Marinus Kerkhof
Marinus Kerkhof

Rooi bevrijd! Ooggetuige Marinus Kerkhof

Algemeen

Sint-Oedenrode - Vandaag, 17 september, is het 71 jaar geleden dat Sint-Oedenrode werd bevrijd van het juk van de Duitsers. De man die midden in het landingsgebied van de geallieerde militairen woonde, Nijnselnaar Marinus Kerkhof, zag het allemaal met eigen ogen gebeuren. Hij kan er dus over meepraten. Hoe de Amerikaanse parachutisten het gebied van de Sonse Heide veroverden, soms in man-tegen-man gevechten. Opvallend is de empathie, ja zelfs respect, dat de inmiddels 90-jarige Marinus Kerkhof nog steeds heeft voor de Duitse militairen, die in september 1944 al wekenlang lagen ingekwartierd op de boerderij van zijn ouders aan de Villenbraken 18 in Sint-Oedenrode.

------------------------------

[Opdrachten]:
**a.** Noem alle getallen die in de tekst over de bevrijding van Sint-Oedenrode in cijfers staan, in de volgorde waarin ze voorkomen.
**b.** Stemt elke uitspraak overeen met de tekst over de bevrijding van Sint-Oedenrode? Antwoord met ja of nee en citeer de doorslaggevende woorden uit de tekst. (i) Marinus Kerkhof is inmiddels 90 jaar oud. (ii) De Duitse militairen waren in september 1944 maar één nacht op de boerderij van zijn ouders ingekwartierd. (iii) De Sonse Heide werd veroverd door Britse parachutisten.

[Opgeslagen materiaal]:
------------------------------

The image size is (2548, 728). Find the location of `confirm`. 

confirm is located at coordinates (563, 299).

------------------------------

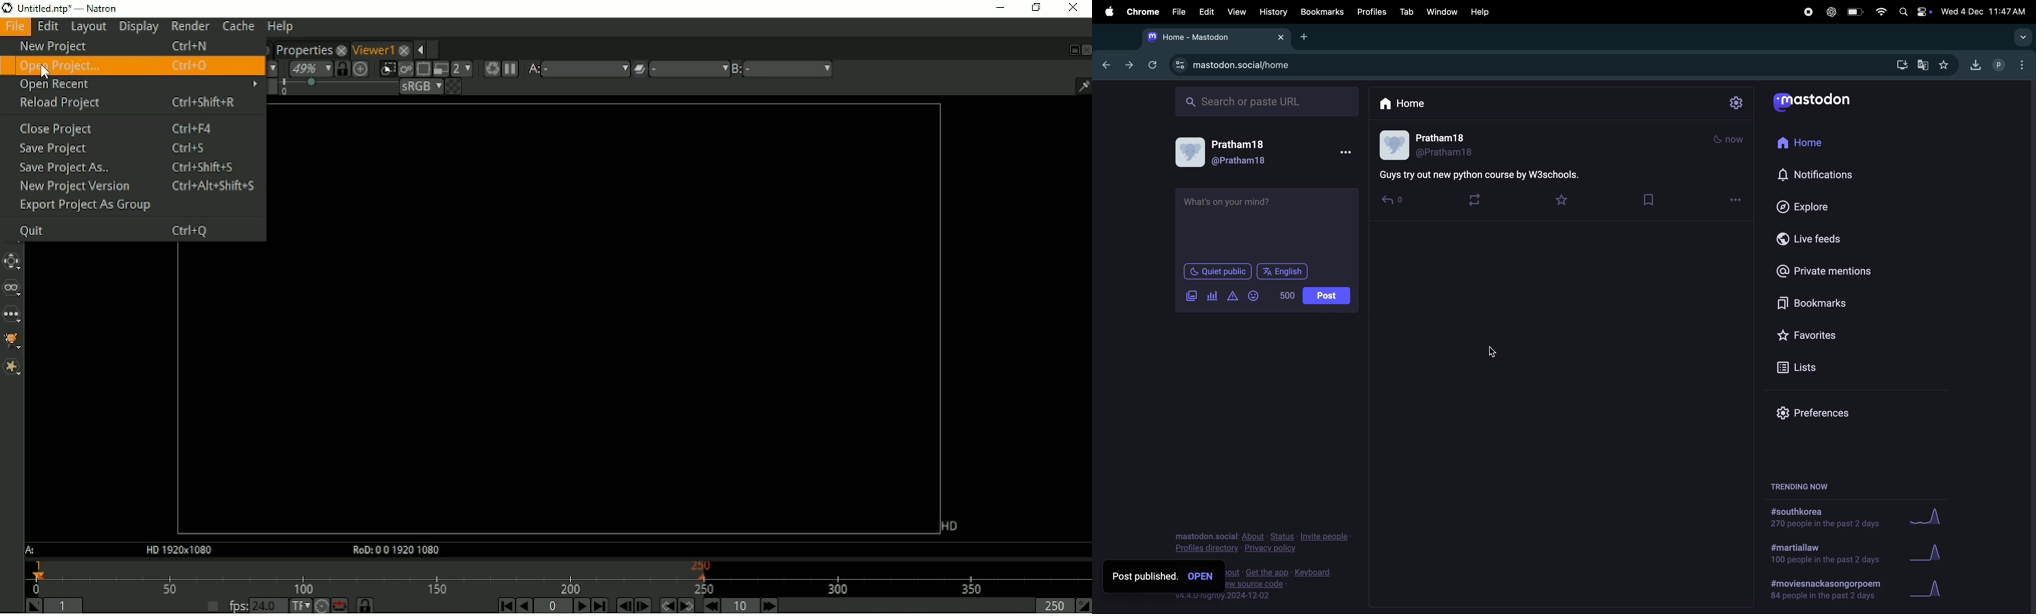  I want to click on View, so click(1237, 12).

------------------------------

[Antwoorden]:
**a.** 17, 71, 90, 1944, 18

**b.**
(i) Ja: "de inmiddels 90-jarige Marinus Kerkhof"
(ii) Nee: "die in september 1944 al wekenlang lagen ingekwartierd op de boerderij van zijn ouders"
(iii) Nee: "Hoe de Amerikaanse parachutisten het gebied van de Sonse Heide veroverden"